Quote every sentence in the grief text below that begins with the word "There".
--- Start Text ---
Anybody can get it at any moment. Which would be terrifying and depressing, except for one thing.
Life is about living, not about death; Death is a shock back into consciousness. A prod in the side to live on purpose with purpose.
Which brings us to loss and mourning. When people die… particularly those we have an emotional connection to, be it directly or symbolically… it hurts. We feel that loss, because something WAS lost. It’s physical. There was a living human here and now there is not. There was a spirit inhabiting space on this earth and now there’s a void. Loss is an invisible tangibility. We feel it. And that’s okay. It is not a slight to life or your post obsolescence existential beliefs to shed tears and feel emotions of sadness and longing.
There is room in your story for your grief.
Yeah, let that sink in.
Deep into your nuanced cracks and crevices…
Feels… different, doesn’t it.
Like something you knew was true all along, but could never quite give shape to with your words.
Isn’t it fascinating how the inability of some words to comfort or placate will drive you into a much truer place, even if it hurts more?
Stan Lee is going to die.
I know this.
And it will hurt.
I know this as well.
But I know something else too, just as surely as I know Stan himself knows it.
We treasure people, because of the life they ignite inside of us. They are a spark of something so profoundly out of this world, that our soul gravitates towards them, leading us to maneuver difficult lessons of sympathy and forgiveness, because that spark resonates with the life inside of us. Like a crackling whisper we’re longing to give full voice to every single day. I’m living the portion of my life that Stan inspired. I’m doing it right now. And when he passes, though I shall grieve as I move through the pain, I will still continue to live.
--- End Text ---
--- Start Record extracts ---
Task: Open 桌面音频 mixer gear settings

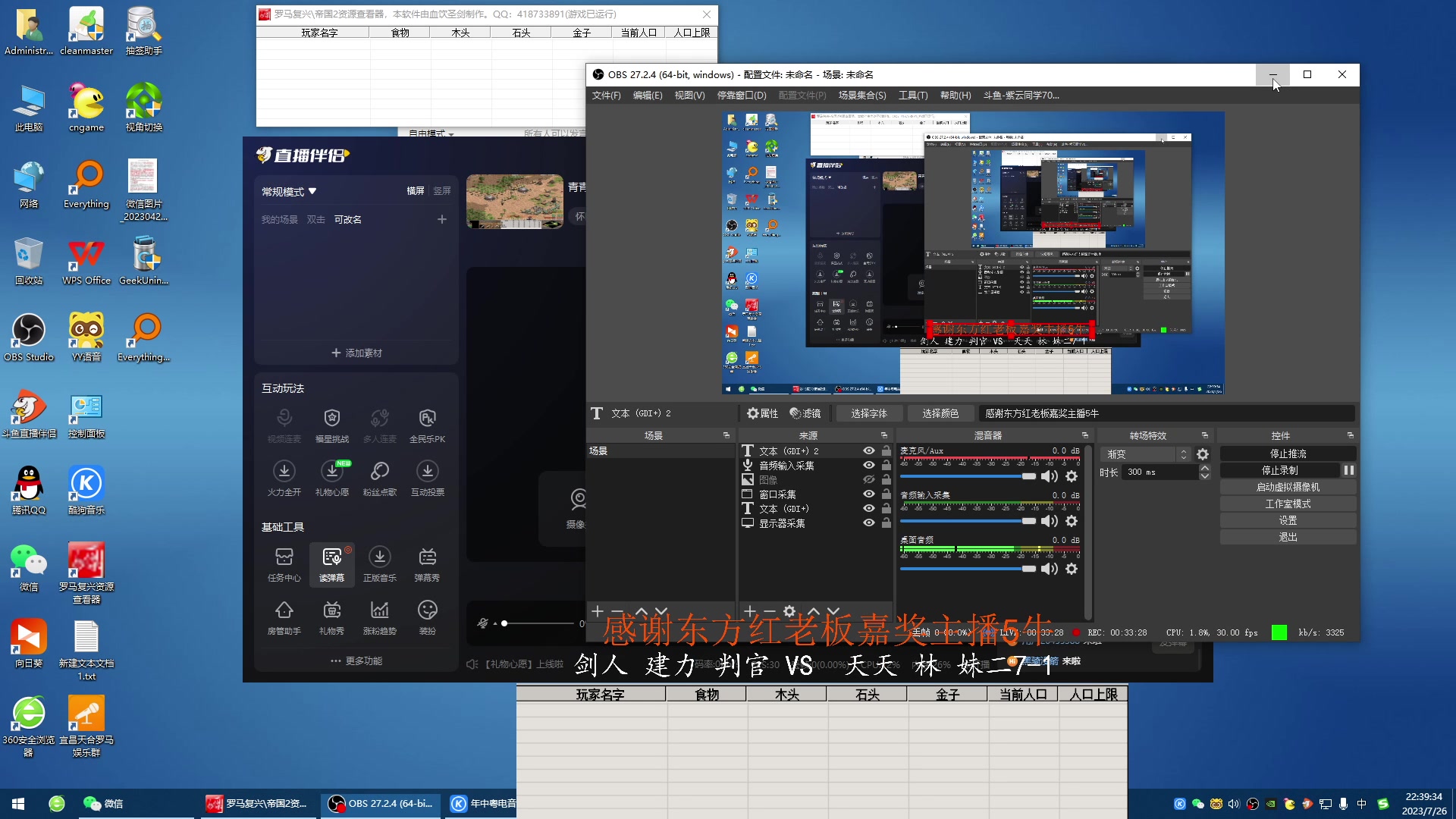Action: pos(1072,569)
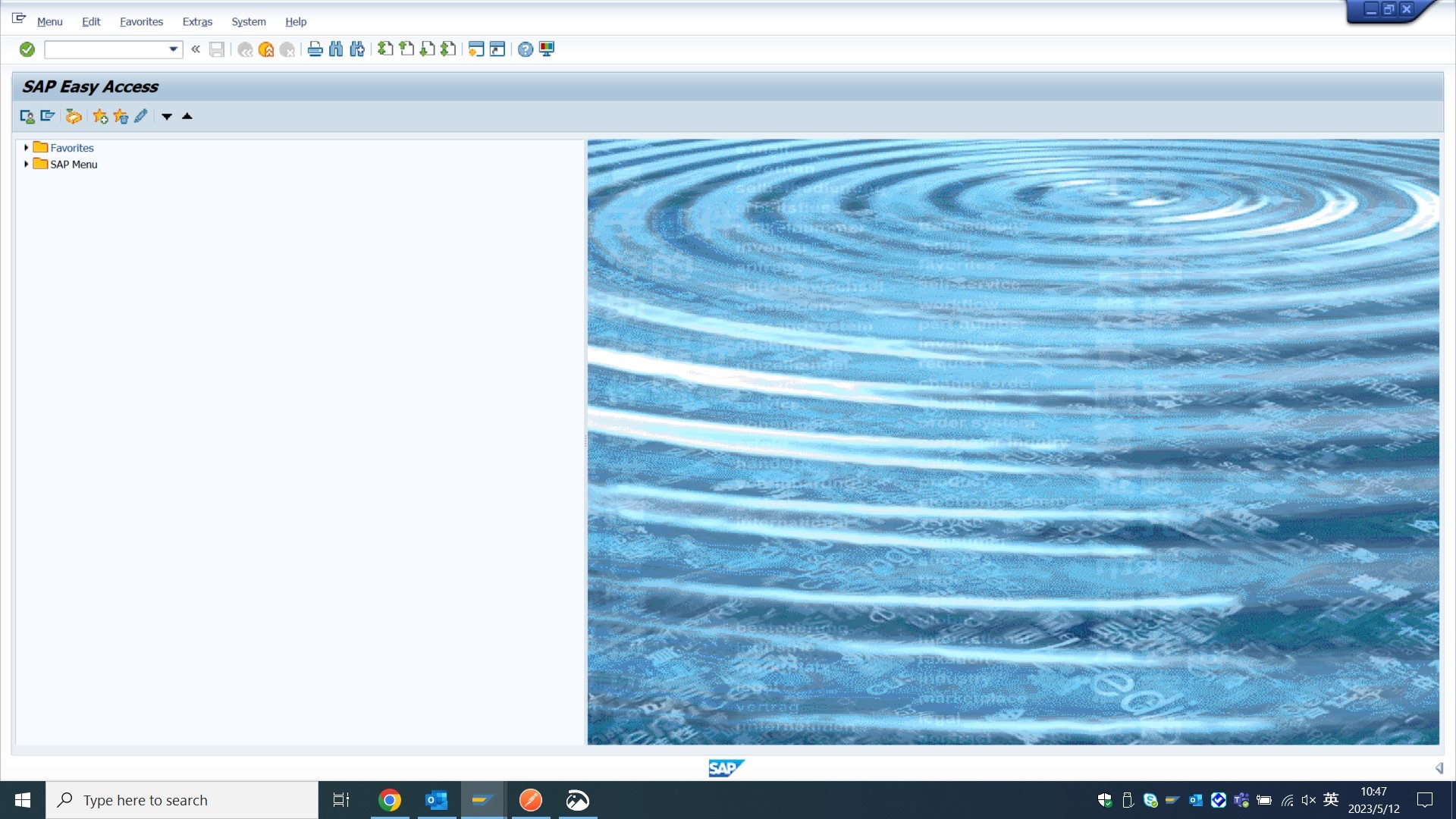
--- End Record extracts ---
--- Start Record extracts ---
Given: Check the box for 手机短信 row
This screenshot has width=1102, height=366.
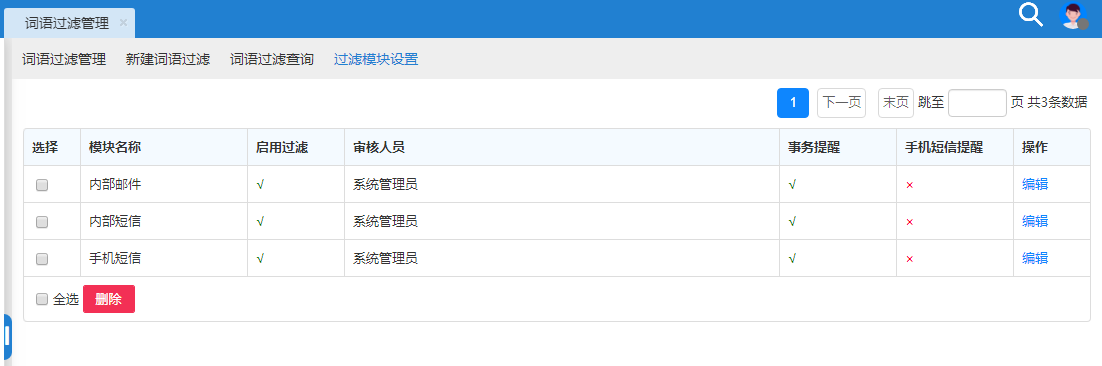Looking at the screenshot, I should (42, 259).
--- End Record extracts ---
## Exercise result
There was a living human here and now there is not.
There was a spirit inhabiting space on this earth and now there’s a void.
There is room in your story for your grief.